Titre Original: La beauté du geste
Date de Parution : 24 octobre 2013
Éditeur : Au Diable Vauvert
Prix : 15,00€ 14,25€
Quatrième de couverture : «Qu'importe la tenue, pourvu d'avoir le geste. Le
geste, c'est autre chose. La beauté du geste. À savoir, l'inverse de la
perfection.»
De 2000 à 2013, de Zurban à France Inter, cinquante chroniques pleines
de fantaisies, d'impertinence et de liberté. Les portraits irrésistibles de
Catherine Deneuve, Isabelle Adjani, Vladimir Nabokov, Joey Starr, Marcel Proust
et de bien d'autres personnalités.
Des événements, petits et grands, réels ou imaginaires, qui ont marqué
la décennie passée...
Né à Évreux en 1973, Nicolas Rey, est l'auteur de sept livres, en
particulier Un léger passage à vide (Au diable vauvert) vendu à plus de 100.000
exemplaires. Prix de Flore en l'an 2000 pour son second roman Mémoire courte,
il s'est depuis affirmé comme l'un des stylistes les plus doués de sa
génération. Ses romans sont réédités en poche chez J'ai lu, et trois sont en
cours d'adaptation cinématographique. Chroniqueur brillant et charismatique, il
a participé à de nombreuses émissions radio et télévisées et collabore à de
nombreux magazines. Il est depuis 2009 chroniqueur sur France Inter dans
l'émission Comme on nous parle de Pascale Clark.
Extrait
R comme répertoire
Homme, 40 ans, recherche sommeil, équilibre, tennis une fois par semaine
et antibiotique de troisième génération contre l'angine blanche. Ce n'est pas
que tu sois dépressif, non, ce n'est pas ça. Le matin, tu arrives encore à te
raser, à prendre une douche, c'est juste que chaque chose te donne envie de
pleurer. On t'annonce une naissance, tu sanglotes. On te raconte un voyage au
Népal, tu te décomposes. On te propose un week-end en Bourgogne, tu vomis
l'ensemble de ton petit déjeuner. Ton répertoire, par exemple, ton répertoire
téléphonique. C'est un cahier et il te donne envie de chialer. Une envie pas
croyable.
Ce n'est pas la décrépitude de l'objet, ce n'est pas seulement ça. Ce
sont les noms au début des pages, par exemple. Les premiers noms, les amis
d'enfance, la famille, le numéro de téléphone d'un hôtel dans lequel tu n'iras
plus. Un répertoire téléphonique. Jette un oeil là-dessus, petit gars, c'est
plus sanglant qu'un album photo.
Pourquoi, déjà, me suis-je fâché avec ce type ? C'était un type bien, un
type capable d'égorger un chat pour de bonnes raisons. Pourquoi n'ai-je pas
décidé de faire ma vie avec cette étudiante en médecine ? Qu'est-elle devenue,
au juste ? Mariée avec un chirurgien ? Aime-t-elle toujours autant les Kinder
Surprise, les balades à vélo hollandais et les Smashing Pumpkins ?

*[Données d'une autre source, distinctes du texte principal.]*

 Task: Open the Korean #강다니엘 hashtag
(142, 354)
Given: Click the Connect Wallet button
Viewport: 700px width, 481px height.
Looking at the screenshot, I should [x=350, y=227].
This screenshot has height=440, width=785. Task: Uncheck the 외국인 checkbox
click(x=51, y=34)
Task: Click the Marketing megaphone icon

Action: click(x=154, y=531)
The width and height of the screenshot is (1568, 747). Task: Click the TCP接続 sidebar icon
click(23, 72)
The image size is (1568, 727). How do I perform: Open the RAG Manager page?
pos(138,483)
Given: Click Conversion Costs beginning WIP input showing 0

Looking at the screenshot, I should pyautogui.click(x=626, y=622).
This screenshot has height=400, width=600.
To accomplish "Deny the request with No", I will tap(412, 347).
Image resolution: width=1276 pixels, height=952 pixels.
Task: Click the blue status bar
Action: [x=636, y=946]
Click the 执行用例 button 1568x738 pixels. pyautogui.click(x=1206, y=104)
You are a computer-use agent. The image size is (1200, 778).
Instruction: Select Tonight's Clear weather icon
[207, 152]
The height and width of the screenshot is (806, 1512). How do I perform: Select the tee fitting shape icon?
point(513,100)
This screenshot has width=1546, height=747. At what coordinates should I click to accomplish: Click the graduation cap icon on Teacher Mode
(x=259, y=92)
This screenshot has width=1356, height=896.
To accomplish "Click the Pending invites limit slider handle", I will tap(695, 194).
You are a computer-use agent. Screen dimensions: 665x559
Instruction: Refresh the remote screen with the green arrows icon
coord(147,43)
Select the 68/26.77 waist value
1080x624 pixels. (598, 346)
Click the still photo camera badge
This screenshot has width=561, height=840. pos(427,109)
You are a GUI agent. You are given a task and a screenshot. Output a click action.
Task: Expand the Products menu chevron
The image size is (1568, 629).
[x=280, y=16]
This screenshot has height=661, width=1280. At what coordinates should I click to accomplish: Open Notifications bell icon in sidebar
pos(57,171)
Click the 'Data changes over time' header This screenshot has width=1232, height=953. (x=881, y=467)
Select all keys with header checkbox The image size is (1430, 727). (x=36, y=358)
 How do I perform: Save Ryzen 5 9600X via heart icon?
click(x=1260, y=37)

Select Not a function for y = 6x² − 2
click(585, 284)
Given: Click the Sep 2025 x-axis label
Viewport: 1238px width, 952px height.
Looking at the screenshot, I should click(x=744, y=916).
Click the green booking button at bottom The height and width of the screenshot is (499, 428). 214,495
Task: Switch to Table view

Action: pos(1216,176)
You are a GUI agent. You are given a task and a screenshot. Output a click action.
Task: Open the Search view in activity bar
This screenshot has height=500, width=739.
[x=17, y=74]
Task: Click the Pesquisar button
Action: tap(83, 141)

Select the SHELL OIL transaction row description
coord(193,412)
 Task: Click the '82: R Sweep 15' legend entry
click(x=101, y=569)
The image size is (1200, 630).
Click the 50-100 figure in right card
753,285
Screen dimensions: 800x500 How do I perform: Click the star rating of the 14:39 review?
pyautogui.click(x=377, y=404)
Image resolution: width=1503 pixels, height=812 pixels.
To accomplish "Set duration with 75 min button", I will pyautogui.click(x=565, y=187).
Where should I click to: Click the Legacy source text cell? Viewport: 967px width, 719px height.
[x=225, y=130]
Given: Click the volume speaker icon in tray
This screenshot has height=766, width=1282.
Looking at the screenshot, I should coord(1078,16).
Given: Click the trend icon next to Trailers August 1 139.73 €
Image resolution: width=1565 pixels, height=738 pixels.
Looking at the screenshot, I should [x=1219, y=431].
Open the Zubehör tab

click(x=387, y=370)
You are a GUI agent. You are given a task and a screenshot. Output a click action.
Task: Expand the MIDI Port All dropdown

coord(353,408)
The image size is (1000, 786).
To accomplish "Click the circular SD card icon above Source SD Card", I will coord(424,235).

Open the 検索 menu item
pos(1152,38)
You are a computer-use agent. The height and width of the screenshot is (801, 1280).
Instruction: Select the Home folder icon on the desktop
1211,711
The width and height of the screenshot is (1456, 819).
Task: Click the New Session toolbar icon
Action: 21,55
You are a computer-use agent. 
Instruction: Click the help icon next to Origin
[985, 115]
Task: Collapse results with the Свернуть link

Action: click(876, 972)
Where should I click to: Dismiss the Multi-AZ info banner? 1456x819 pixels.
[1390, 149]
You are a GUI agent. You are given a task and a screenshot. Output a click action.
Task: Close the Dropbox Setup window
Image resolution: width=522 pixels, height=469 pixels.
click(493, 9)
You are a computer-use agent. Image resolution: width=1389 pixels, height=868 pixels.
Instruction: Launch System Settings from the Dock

À chaque page du répertoire, un fantôme, un sourire oublié, un accident
de voiture, une folle nuit, un cancer, une femme rencontrée dans un train, une
overdose, une parenthèse, huit fois le prénom Florence et une seule fois celui
de Coralie. Tu avais appuyé fort sur la pointe du marqueur en te disant : «Au
moins, Coralie, elle restera.»
Zurban, 2000
La hauteur des plafonds
On ne fait pas assez gaffe à la hauteur des plafonds. La hauteur d'un
plafond, c'est important. Un plafond haut facilite la qualité des sentiments.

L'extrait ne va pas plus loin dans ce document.